→ **Action item**
Swap "element" for "item" in the records, starting with the line that contains "Locate an element" and going on through the line that contains "ok-button is located". Give back only those lines, with everything else unchanged.

→ **Input material**
────────────────
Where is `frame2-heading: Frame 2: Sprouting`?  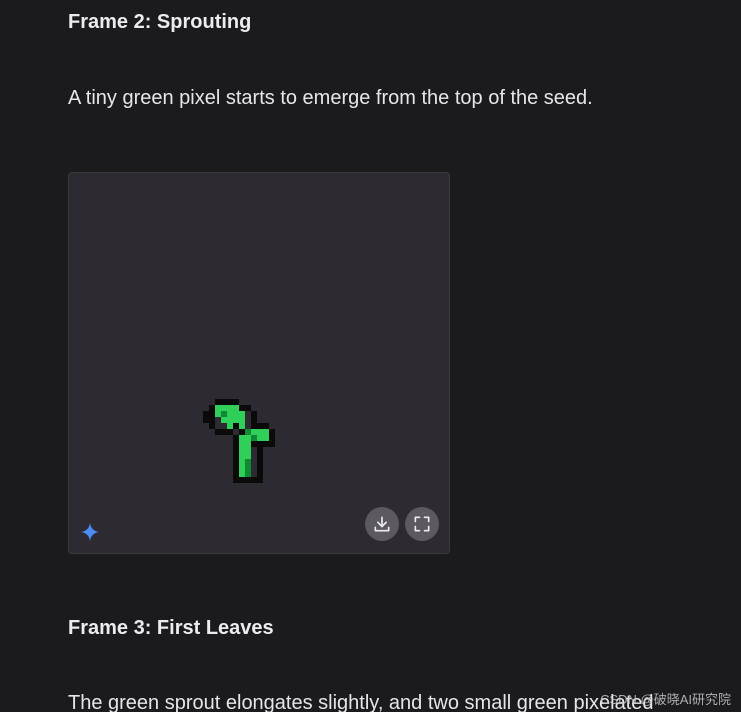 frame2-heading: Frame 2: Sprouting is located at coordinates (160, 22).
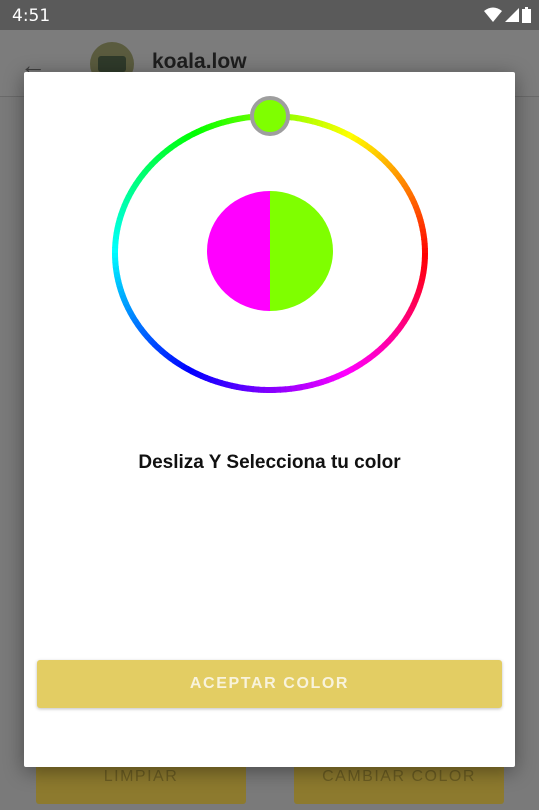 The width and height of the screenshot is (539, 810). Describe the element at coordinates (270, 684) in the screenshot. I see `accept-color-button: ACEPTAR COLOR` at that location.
────────────────
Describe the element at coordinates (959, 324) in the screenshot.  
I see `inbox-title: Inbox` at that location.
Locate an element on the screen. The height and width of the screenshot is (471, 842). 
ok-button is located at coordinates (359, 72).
────────────────
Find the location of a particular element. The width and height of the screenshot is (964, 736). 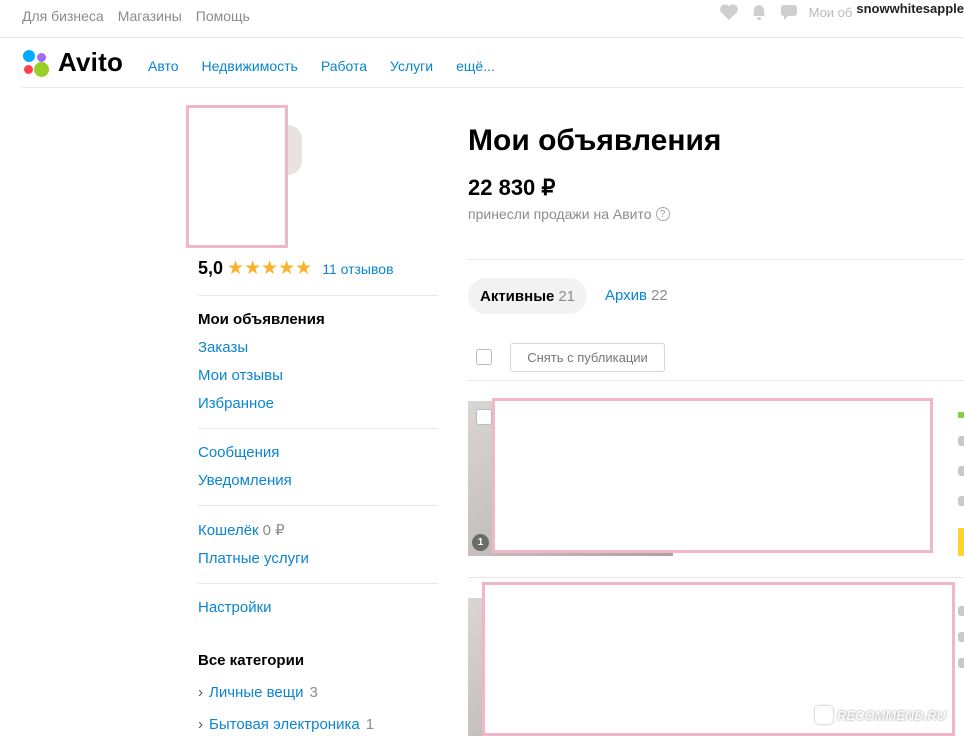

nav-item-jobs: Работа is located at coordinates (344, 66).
────────────────
→ **Result**
Locate an item on the screen. The height and width of the screenshot is (471, 842). 
ok-button is located at coordinates (359, 72).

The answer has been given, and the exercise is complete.